:: What is being asked ::
Retype everything in the listing, leaving each line exactly as it is.

:: Provided records ::

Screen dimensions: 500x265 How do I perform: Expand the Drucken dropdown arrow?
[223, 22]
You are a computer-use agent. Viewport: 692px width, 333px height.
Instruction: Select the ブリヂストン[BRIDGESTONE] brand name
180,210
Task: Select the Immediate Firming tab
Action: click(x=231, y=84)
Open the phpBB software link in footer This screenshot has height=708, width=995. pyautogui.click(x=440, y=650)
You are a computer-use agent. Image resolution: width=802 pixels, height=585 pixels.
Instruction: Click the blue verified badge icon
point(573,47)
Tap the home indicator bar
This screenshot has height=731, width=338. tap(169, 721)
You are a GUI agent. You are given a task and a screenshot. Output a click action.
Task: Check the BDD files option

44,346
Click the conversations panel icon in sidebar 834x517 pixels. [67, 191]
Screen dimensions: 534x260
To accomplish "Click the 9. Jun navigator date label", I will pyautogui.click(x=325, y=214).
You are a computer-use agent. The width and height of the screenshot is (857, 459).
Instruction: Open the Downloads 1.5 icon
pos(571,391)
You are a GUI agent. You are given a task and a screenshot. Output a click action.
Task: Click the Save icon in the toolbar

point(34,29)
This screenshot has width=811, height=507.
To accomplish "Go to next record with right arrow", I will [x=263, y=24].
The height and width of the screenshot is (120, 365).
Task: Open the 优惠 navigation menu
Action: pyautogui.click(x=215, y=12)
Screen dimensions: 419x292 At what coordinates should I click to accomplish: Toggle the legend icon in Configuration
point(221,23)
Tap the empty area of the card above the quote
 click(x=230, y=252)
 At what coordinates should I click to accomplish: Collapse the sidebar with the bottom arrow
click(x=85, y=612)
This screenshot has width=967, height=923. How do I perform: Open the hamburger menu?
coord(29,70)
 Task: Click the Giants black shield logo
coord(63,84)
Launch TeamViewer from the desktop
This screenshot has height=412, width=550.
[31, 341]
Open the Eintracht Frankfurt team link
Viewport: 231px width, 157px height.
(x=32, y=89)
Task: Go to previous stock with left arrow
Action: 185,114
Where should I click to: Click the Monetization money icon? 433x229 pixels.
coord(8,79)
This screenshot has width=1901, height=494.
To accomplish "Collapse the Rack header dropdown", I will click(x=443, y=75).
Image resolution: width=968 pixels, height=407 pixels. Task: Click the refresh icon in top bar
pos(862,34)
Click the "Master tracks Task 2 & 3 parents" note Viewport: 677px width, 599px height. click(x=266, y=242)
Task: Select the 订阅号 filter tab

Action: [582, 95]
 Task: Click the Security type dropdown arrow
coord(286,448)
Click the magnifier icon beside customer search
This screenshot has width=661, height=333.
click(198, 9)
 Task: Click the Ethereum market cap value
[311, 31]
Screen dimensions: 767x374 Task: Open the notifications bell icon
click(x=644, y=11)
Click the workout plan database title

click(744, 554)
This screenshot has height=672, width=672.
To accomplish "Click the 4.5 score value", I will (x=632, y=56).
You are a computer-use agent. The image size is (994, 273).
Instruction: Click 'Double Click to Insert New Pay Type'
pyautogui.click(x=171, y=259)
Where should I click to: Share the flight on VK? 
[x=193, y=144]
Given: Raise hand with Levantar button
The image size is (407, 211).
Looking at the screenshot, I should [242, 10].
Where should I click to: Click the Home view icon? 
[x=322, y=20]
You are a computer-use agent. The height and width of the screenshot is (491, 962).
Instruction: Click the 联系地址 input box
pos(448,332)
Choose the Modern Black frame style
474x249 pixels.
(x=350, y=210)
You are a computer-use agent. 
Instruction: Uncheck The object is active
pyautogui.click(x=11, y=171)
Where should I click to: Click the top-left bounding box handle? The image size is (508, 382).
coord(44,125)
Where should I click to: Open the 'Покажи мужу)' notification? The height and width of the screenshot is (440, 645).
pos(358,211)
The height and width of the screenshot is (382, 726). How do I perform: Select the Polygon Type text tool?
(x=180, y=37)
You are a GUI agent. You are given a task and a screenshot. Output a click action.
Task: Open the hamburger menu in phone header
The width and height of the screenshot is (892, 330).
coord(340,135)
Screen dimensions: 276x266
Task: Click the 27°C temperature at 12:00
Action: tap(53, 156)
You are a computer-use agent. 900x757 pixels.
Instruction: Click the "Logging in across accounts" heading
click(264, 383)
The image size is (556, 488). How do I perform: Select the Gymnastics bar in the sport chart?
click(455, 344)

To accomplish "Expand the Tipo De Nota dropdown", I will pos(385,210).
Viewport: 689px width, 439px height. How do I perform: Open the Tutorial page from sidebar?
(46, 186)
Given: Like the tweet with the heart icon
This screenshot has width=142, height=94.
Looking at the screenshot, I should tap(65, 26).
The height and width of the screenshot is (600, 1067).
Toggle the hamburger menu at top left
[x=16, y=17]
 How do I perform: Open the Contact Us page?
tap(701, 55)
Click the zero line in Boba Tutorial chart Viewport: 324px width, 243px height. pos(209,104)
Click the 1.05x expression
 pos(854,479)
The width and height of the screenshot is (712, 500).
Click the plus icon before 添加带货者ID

:: Answer to this task ::
Screen dimensions: 500x265 How do I perform: Expand the Drucken dropdown arrow?
[223, 22]
You are a computer-use agent. Viewport: 692px width, 333px height.
Instruction: Select the ブリヂストン[BRIDGESTONE] brand name
180,210
Task: Select the Immediate Firming tab
Action: click(x=231, y=84)
Open the phpBB software link in footer This screenshot has height=708, width=995. pyautogui.click(x=440, y=650)
You are a computer-use agent. Image resolution: width=802 pixels, height=585 pixels.
Instruction: Click the blue verified badge icon
point(573,47)
Tap the home indicator bar
This screenshot has height=731, width=338. tap(169, 721)
You are a GUI agent. You are given a task and a screenshot. Output a click action.
Task: Check the BDD files option

44,346
Click the conversations panel icon in sidebar 834x517 pixels. [67, 191]
Screen dimensions: 534x260
To accomplish "Click the 9. Jun navigator date label", I will pyautogui.click(x=325, y=214).
You are a computer-use agent. The width and height of the screenshot is (857, 459).
Instruction: Open the Downloads 1.5 icon
pos(571,391)
You are a GUI agent. You are given a task and a screenshot. Output a click action.
Task: Click the Save icon in the toolbar

point(34,29)
This screenshot has width=811, height=507.
To accomplish "Go to next record with right arrow", I will [x=263, y=24].
The height and width of the screenshot is (120, 365).
Task: Open the 优惠 navigation menu
Action: pyautogui.click(x=215, y=12)
Screen dimensions: 419x292 At what coordinates should I click to accomplish: Toggle the legend icon in Configuration
point(221,23)
Tap the empty area of the card above the quote
 click(x=230, y=252)
 At what coordinates should I click to accomplish: Collapse the sidebar with the bottom arrow
click(x=85, y=612)
This screenshot has width=967, height=923. How do I perform: Open the hamburger menu?
coord(29,70)
 Task: Click the Giants black shield logo
coord(63,84)
Launch TeamViewer from the desktop
This screenshot has height=412, width=550.
[31, 341]
Open the Eintracht Frankfurt team link
Viewport: 231px width, 157px height.
(x=32, y=89)
Task: Go to previous stock with left arrow
Action: 185,114
Where should I click to: Click the Monetization money icon? 433x229 pixels.
coord(8,79)
This screenshot has width=1901, height=494.
To accomplish "Collapse the Rack header dropdown", I will click(x=443, y=75).
Image resolution: width=968 pixels, height=407 pixels. Task: Click the refresh icon in top bar
pos(862,34)
Click the "Master tracks Task 2 & 3 parents" note Viewport: 677px width, 599px height. click(x=266, y=242)
Task: Select the 订阅号 filter tab

Action: [582, 95]
 Task: Click the Security type dropdown arrow
coord(286,448)
Click the magnifier icon beside customer search
This screenshot has width=661, height=333.
click(198, 9)
 Task: Click the Ethereum market cap value
[311, 31]
Screen dimensions: 767x374 Task: Open the notifications bell icon
click(x=644, y=11)
Click the workout plan database title

click(744, 554)
This screenshot has height=672, width=672.
To accomplish "Click the 4.5 score value", I will (x=632, y=56).
You are a computer-use agent. The image size is (994, 273).
Instruction: Click 'Double Click to Insert New Pay Type'
pyautogui.click(x=171, y=259)
Where should I click to: Share the flight on VK? 
[x=193, y=144]
Given: Raise hand with Levantar button
The image size is (407, 211).
Looking at the screenshot, I should [242, 10].
Where should I click to: Click the Home view icon? 
[x=322, y=20]
You are a computer-use agent. The height and width of the screenshot is (491, 962).
Instruction: Click the 联系地址 input box
pos(448,332)
Choose the Modern Black frame style
474x249 pixels.
(x=350, y=210)
You are a computer-use agent. 
Instruction: Uncheck The object is active
pyautogui.click(x=11, y=171)
Where should I click to: Click the top-left bounding box handle? The image size is (508, 382).
coord(44,125)
Where should I click to: Open the 'Покажи мужу)' notification? The height and width of the screenshot is (440, 645).
pos(358,211)
The height and width of the screenshot is (382, 726). How do I perform: Select the Polygon Type text tool?
(x=180, y=37)
You are a GUI agent. You are given a task and a screenshot. Output a click action.
Task: Open the hamburger menu in phone header
The width and height of the screenshot is (892, 330).
coord(340,135)
Screen dimensions: 276x266
Task: Click the 27°C temperature at 12:00
Action: tap(53, 156)
You are a computer-use agent. 900x757 pixels.
Instruction: Click the "Logging in across accounts" heading
click(264, 383)
The image size is (556, 488). How do I perform: Select the Gymnastics bar in the sport chart?
click(455, 344)

To accomplish "Expand the Tipo De Nota dropdown", I will pos(385,210).
Viewport: 689px width, 439px height. How do I perform: Open the Tutorial page from sidebar?
(46, 186)
Given: Like the tweet with the heart icon
This screenshot has width=142, height=94.
Looking at the screenshot, I should tap(65, 26).
The height and width of the screenshot is (600, 1067).
Toggle the hamburger menu at top left
[x=16, y=17]
 How do I perform: Open the Contact Us page?
tap(701, 55)
Click the zero line in Boba Tutorial chart Viewport: 324px width, 243px height. pos(209,104)
Click the 1.05x expression
 pos(854,479)
The width and height of the screenshot is (712, 500).
Click the plus icon before 添加带货者ID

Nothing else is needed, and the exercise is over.